Rich Cohen, su biógrafo, se pregunta si en este momento de su vida ese hombre siente algún remordimiento. Pero nada hay en su personalidad que pueda darle al biógrafo una respuesta concreta. Lo cierto, dice Cohen, es que durante los últimos años de su vida, ese hombre que en los años de su juventud volvía a casa por las calles de Selma bajo la luz de los faroles con sus manos enormes en los bolsillos del pantalón, se queda contemplando, desde una ventana de su hogar, desde esa ventana al pasado, la lluvia fina que cae sobre Nueva Orleans, pensando quizá en los exóticos parajes del trópico que se abrieron con la línea del ferrocarril, en los gobiernos que cayeron a su sombra, en los amigos que ganó y en los enemigos que siempre lo acecharon. Piensa, quizá también, en su hijo muerto en la guerra sirviendo a su país, y se da cuenta de que ninguna idea de éxito o de victoria es comparable con la idea de la muerte.
Aunque le enorgullece todo lo que ha construido a lo largo de su vida, no deja de pensar en lo que tuvo que sacrificar para lograrlo…
(…)
No hay niebla, al menos para él, en ese pasado que suele traer con su memoria. El aire es transparente ahí, en sus recuerdos, y puede ver con nitidez los hechos que configuraron estos últimos años de su vida. Hay más ahora, piensa, mientras deja de ver por un instante la escasa niebla que le queda a la mañana y se concentra en el movimiento espontáneo de su mano izquierda. ¿Es así como va a ser?, le pregunta a Sarah, su esposa, cuando ella entra para avisarle que pronto estará listo el desayuno, y siente el temblor, ahora incontrolable, en la mano izquierda, que trata de mitigar con la otra mano. ¿Es así como acaba la vida de un hombre al que alguna vez compararon con un pulpo gigante cuyos tentáculos eran capaces de apoderarse de todo, de controlarlo todo?, piensa, mientras vuelve a ver por la ventana. Sarah le responde apenas con un abrazo de lado y recostando su cabeza sobre su hombro izquierdo; constituyen de ese modo una imagen en la que todavía da la impresión de que es ella quien se apoya en él, cuando en realidad es todo lo contrario. Este hombre tiene ochenta años y nunca en todo ese tiempo mostró alguna debilidad; por eso lo frustra el temblor incontrolable de su mano izquierda; por eso piensa retrospectivamente, él, que vivió su vida viendo hacia el futuro, que fue un visionario, que imaginó y construyó un imperio, que nunca tuvo tiempo para ver atrás sino para recordarse de niño saliendo de su país en busca de eso que después llamarían el «sueño americano».

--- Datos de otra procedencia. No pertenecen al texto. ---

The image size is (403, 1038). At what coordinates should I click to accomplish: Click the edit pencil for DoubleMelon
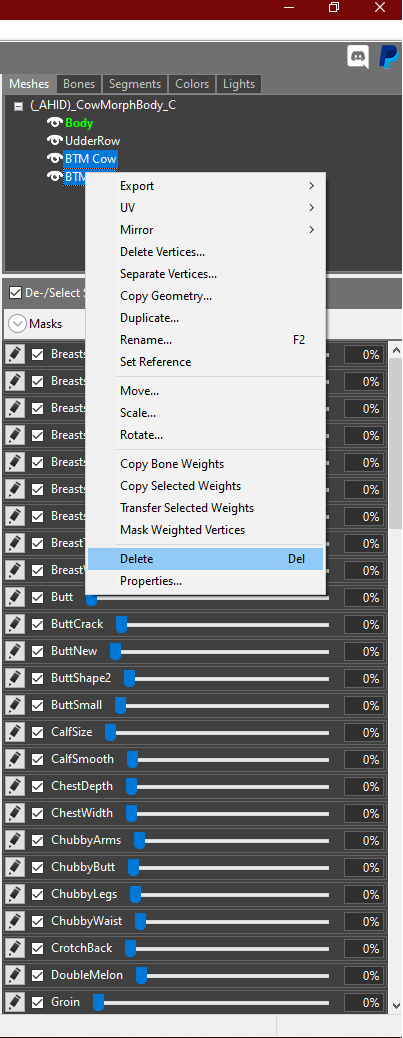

Así es como acaba todo, se dice, viendo hacia el jardín, cuando Sarah ha vuelto a salir. Entonces se permite un poco de calma, toma un trago de agua y se sienta en el sillón para empezar de nuevo. Así es como debe acabar todo. Era un niño de catorce años cuando bajó de un barco; tenía miedo, pero había toda una vida por delante. Hoy, ya sólo le queda el miedo. Y la muerte.